L’incidence du cancer du col pourrait encore diminuer avec un meilleur taux de vaccination des adolescents. La Belgique vise à atteindre 90% de couverture vaccinale d’ici 2030, dépassant l’objectif de 80% fixé par l’OMS.
Quelles solutions pour enrayer la hausse ?
Face à ces chiffres préoccupants, les chercheurs belges insistent sur la nécessité d’intensifier les mesures de prévention et de recherche. Plusieurs actions sont envisagées :
- Renforcer la lutte contre l’obésité : Sensibilisation aux risques, amélioration de l’alimentation et encouragement à l’activité physique dès le plus jeune âge, notamment dans les écoles flamandes, wallonnes et bruxelloises.
- Éduquer à la réduction des expositions toxiques : Interdiction progressive de certains perturbateurs endocriniens, réduction de la pollution de l’air et meilleure traçabilité des produits alimentaires.
- Améliorer le dépistage précoce : Pour certains cancers comme celui du sein et du côlon, un diagnostic précoce augmente considérablement les chances de survie.
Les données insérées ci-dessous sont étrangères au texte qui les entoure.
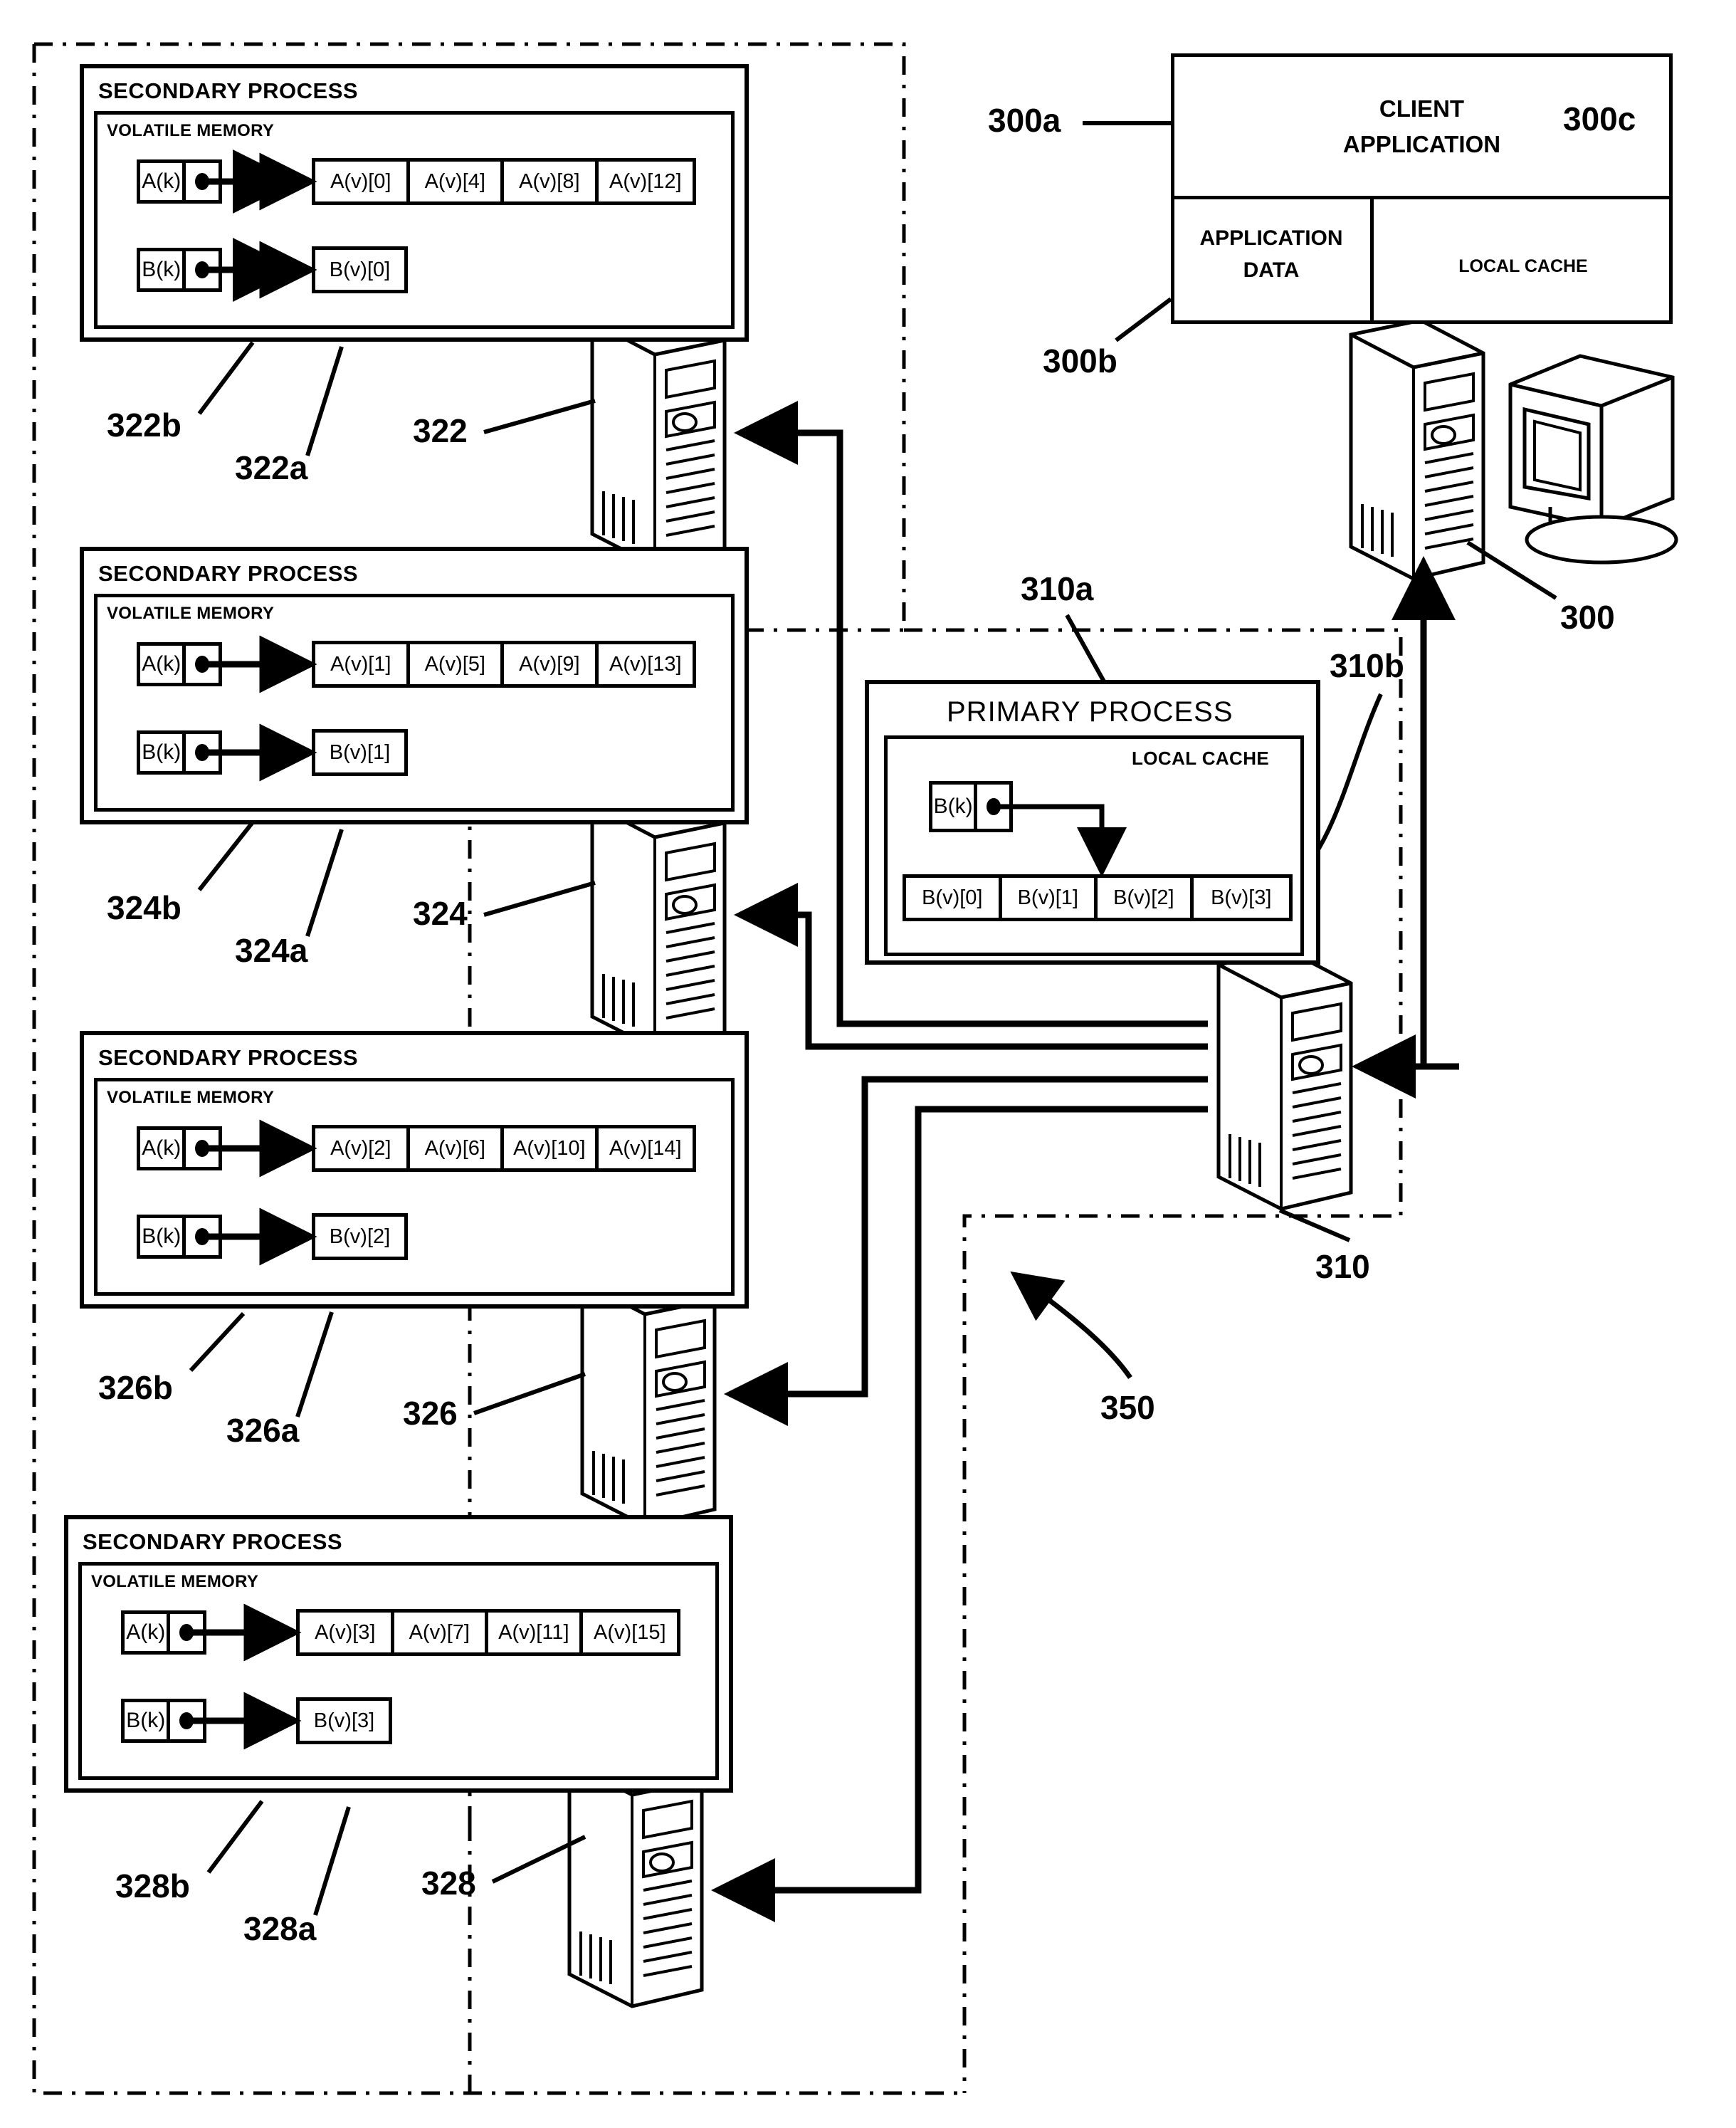 This screenshot has height=2128, width=1736. Describe the element at coordinates (1342, 1266) in the screenshot. I see `ref-310: 310` at that location.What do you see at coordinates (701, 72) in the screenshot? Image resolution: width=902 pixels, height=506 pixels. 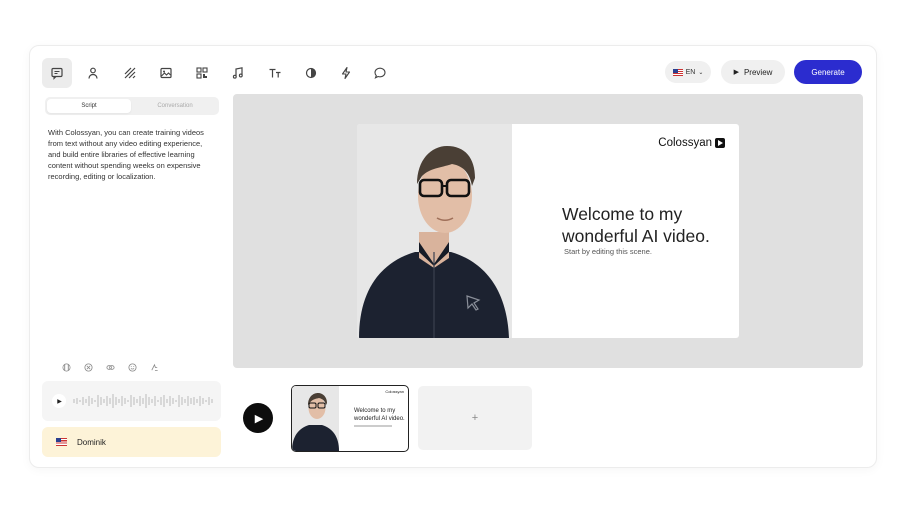 I see `chevron-down-icon: ⌄` at bounding box center [701, 72].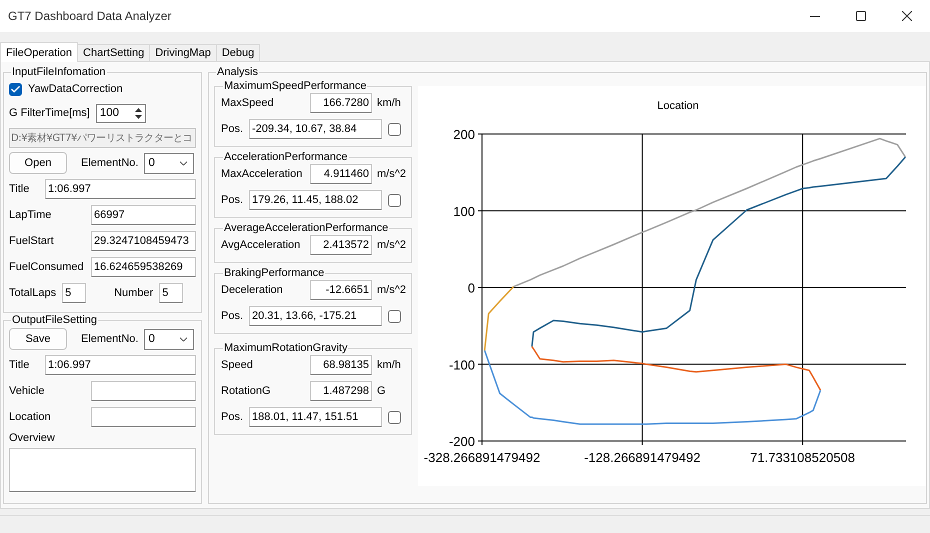  What do you see at coordinates (38, 339) in the screenshot?
I see `save-button: Save` at bounding box center [38, 339].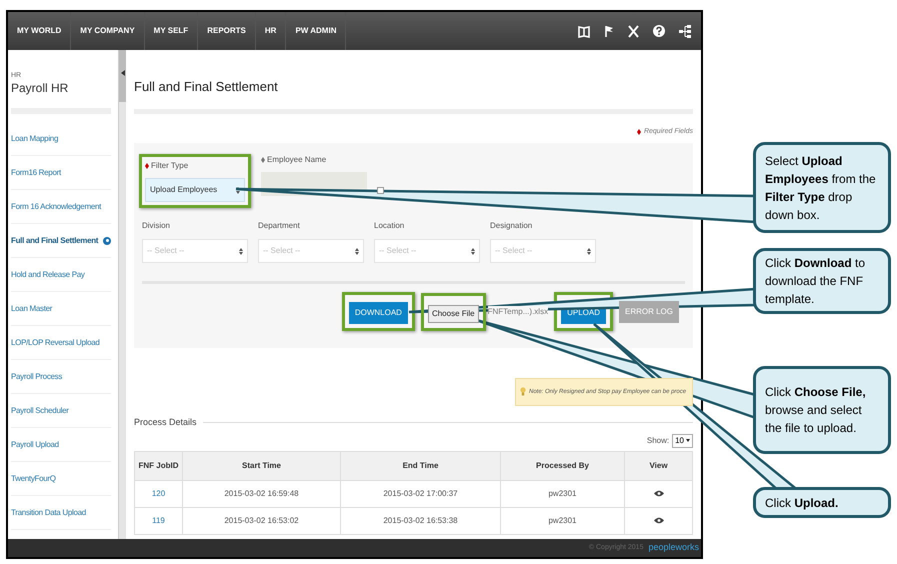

Le programme de dépistage du cancer du sein en Belgique pourrait être étendu aux femmes plus jeunes présentant des facteurs de risque.
- Poursuivre les efforts en matière de vaccination contre le HPV : Cette vaccination pourrait éradiquer le cancer du col de l’utérus à long terme. La Belgique a étendu la vaccination gratuite aux garçons depuis 2019.
Un phénomène inquiétant qui doit alerter
L’augmentation des cancers chez les 15-39 ans en Belgique ne doit pas être ignorée. L’étude de Sciensano met en lumière une tendance préoccupante, qui trouve probablement son origine dans des changements de mode de vie, l’augmentation de l’obésité et des expositions environnementales.
Si certains facteurs restent à confirmer, une prise de conscience collective est essentielle pour inverser la courbe. La prévention, la recherche et l’adoption de politiques de santé publique plus ambitieuses seront déterminantes pour limiter l’impact de cette progression inquiétante dans le Royaume.